DOCUMENT PASSAGE:
The pace is perfect. The relationships inside the police force and between the police officers and the press felt very real. There are plenty of credible suspects, a twisted trail of crimes and criminals and, at the heart of it all, a young DS still learning his trade. McRae works hard, is not yet comfortable with his rank, occasionally screws up but mostly spends his energy doggedly pulling together the pieces of the puzzle that can lead him to the murderer.
“Slow Horses” is a (very) British spy thriller, set in contemporary London, in the post 7/7 bombing world of domestic anti-terrorism.
The slow horses of the title are security service people who have messed up and have been cut out of the herd of thoroughbreds with whom they’ve demonstrated they can’t keep up. Their punishment is being sent to work at Slough House where they are given pointless routine work that is meant to demoralize them to the point where they will resign and save the Service the trouble of firing them.
Slough House is run as a fiefdom by Jackson Lamb, a mercurial despot with a reputation as a dangerous field agent. Discovering why he is there and what he wants is one of the mysteries of the book. His staff are a mixed bunch but it soon becomes clear that some of them are not what they seem. In the world that these folks inhabit, little is what it seems.

PROVIDED RECORDS:

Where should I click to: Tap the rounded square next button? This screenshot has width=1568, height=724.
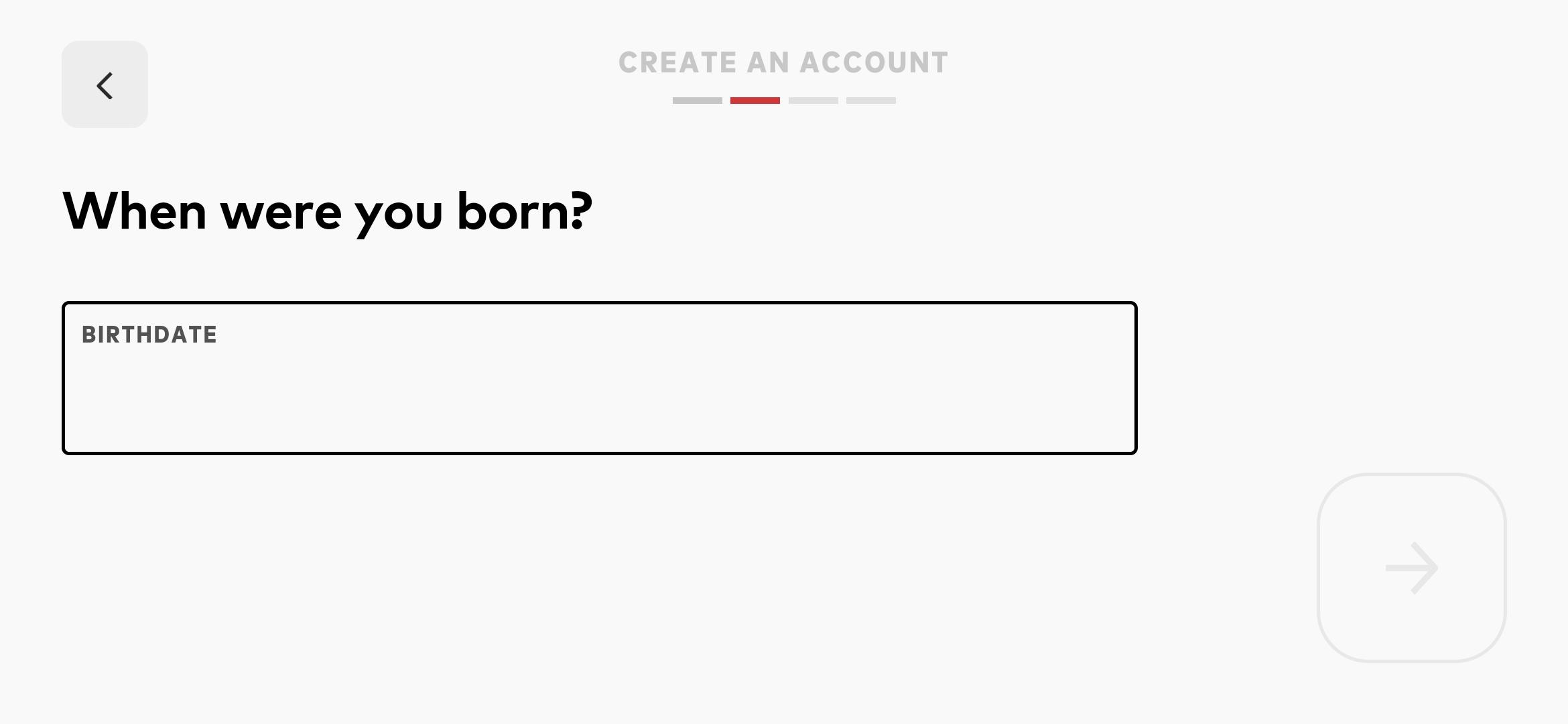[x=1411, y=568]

--

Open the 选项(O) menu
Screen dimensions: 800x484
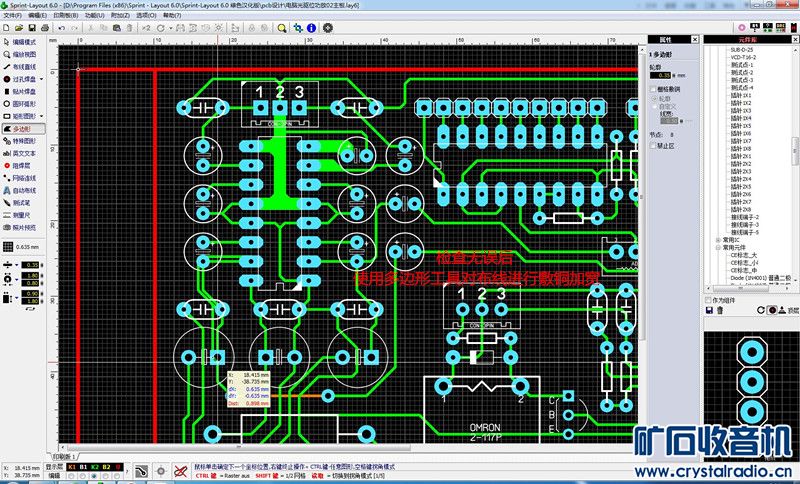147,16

--

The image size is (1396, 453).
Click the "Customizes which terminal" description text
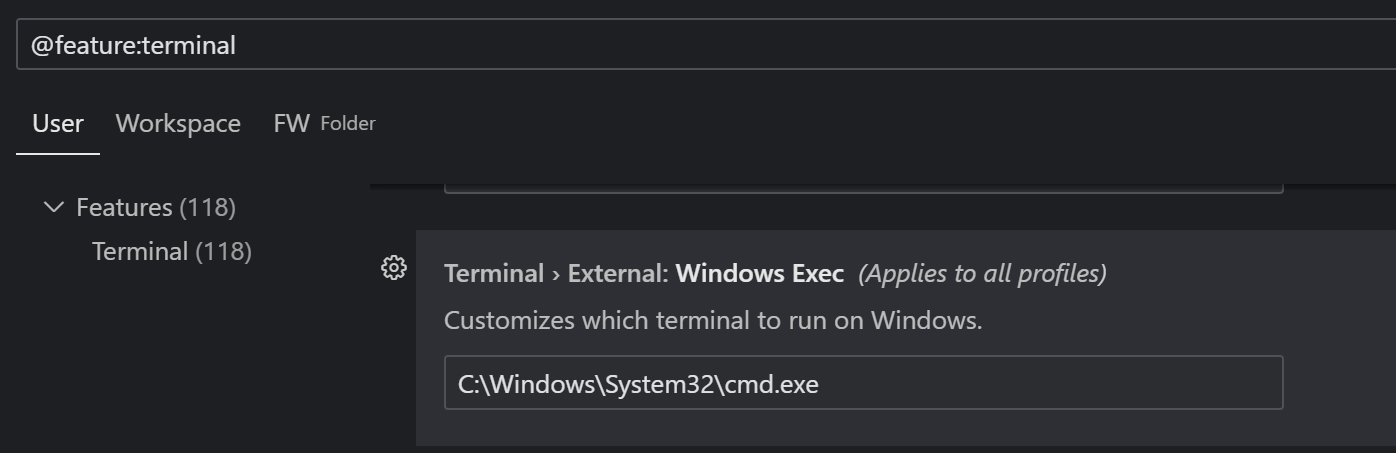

SET OF TASKS:
1. Answer these from the book-review passage, one line each:
(a) In what city and period is "Slow Horses" set?
(b) Where are the slow horses sent as punishment?
(c) Who runs that place?
2. Pick up the book-review passage after its final sentence and keep writing.

FINAL ANSWERS:
1.
(a) Contemporary London, in the post 7/7 bombing world of domestic anti-terrorism.
(b) Slough House.
(c) Jackson Lamb.

2.
The plot revolves around the abduction and threatened execution of a boy of Pakistani descent by a group of right-wing nationalist extremists. This takes us into BNP, EDL deluded English Nazis. The plot is cunning without ever becoming Byzantine. The storytelling keeps the tension cranked up and throws in lots of surprises. The characters and how they interact with each other are credible and compelling. This is Le Carré for the modern day, with a faster pace and a new set of issues.
“Slow Horses” is a good thriller made exceptional by the plausibility of the people and the situations. It seems like an insider’s view. As one of the retired Service guys says of Le Carré in this book, “Just because it’s made up doesn’t mean it’s not true”.
Biggest Disappointment of the Quarter
“The Guise Of Another” was a very disappointing read. It was a book I persevered with rather than savoured.
It started as a fairly conventional police procedural novel, albeit with the original premise of finding that the victim of a fatal car accident had been living “in the guise of another”. The police procedural part lasted for a (very slow) first hour or so and then the book took a left turn into thriller land.
The idea was interesting but the characters were so clichéd I’m sure you’ll have met them before. Imagine a gone-to-seed, corrupt, American arms dealer, running a decades-long scam on the Department of Defense. Then add the stone-cold killer from Serbia who acts as his muscle. Got a clear picture of both of them? Not hard is it? Not that interesting either, sadly.
The plot devices are clever. The action scenes are engaging. The pacing is often a little off. The characters read like a first draft rather than real people. The language and the imagery are functional and pedestrian.
Apart from the satisfaction of solving the puzzle and seeing if any of the good guys manage to survive, I really didn’t care about the events in this book or the people they were happening to.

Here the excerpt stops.